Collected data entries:
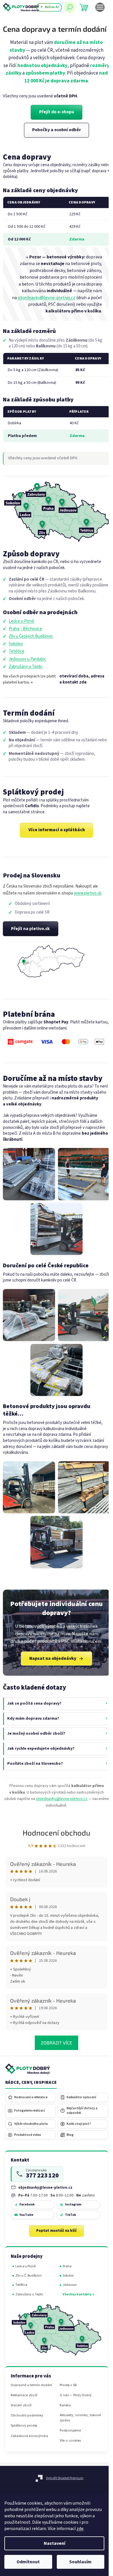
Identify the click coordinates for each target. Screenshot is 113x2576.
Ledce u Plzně (21, 621)
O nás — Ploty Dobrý (73, 2398)
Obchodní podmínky (27, 2423)
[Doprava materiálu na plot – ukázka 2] (84, 1174)
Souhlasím (80, 2562)
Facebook (27, 2210)
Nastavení (54, 2543)
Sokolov (16, 644)
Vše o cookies (68, 2443)
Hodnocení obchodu (54, 1838)
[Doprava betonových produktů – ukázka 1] (29, 1487)
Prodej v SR (65, 2388)
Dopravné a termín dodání (25, 2390)
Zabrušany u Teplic (26, 667)
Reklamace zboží (24, 2403)
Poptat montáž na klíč (54, 2236)
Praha (64, 2272)
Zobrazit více (54, 2048)
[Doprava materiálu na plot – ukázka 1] (29, 1174)
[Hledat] (69, 7)
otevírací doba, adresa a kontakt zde (81, 679)
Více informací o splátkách (56, 830)
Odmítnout (28, 2562)
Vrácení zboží (21, 2413)
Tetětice (16, 651)
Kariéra (62, 2408)
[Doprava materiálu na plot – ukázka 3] (56, 1229)
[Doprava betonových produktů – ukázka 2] (84, 1487)
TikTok (69, 2220)
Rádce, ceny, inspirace (31, 2088)
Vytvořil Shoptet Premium (62, 2483)
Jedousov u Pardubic (27, 659)
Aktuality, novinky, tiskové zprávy (72, 2421)
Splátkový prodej (24, 2433)
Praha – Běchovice (25, 629)
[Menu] (100, 7)
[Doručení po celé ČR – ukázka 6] (56, 1370)
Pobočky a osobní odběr (56, 130)
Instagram (72, 2210)
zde (79, 2528)
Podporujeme (68, 2433)
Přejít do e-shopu (56, 112)
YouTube (26, 2220)
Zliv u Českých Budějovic (31, 636)
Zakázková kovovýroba (29, 2443)
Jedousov (67, 2290)
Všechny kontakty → (76, 2299)
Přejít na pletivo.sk (30, 928)
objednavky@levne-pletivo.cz (46, 298)
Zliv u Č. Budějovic (28, 2281)
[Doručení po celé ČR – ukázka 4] (29, 1315)
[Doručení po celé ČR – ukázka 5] (84, 1315)
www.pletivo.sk (87, 893)
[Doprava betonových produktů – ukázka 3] (56, 1542)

**What you should do:**
The answer should be a number alone: the count of lines in the records that hold the word "Přejít".

**Output for this exercise:**
2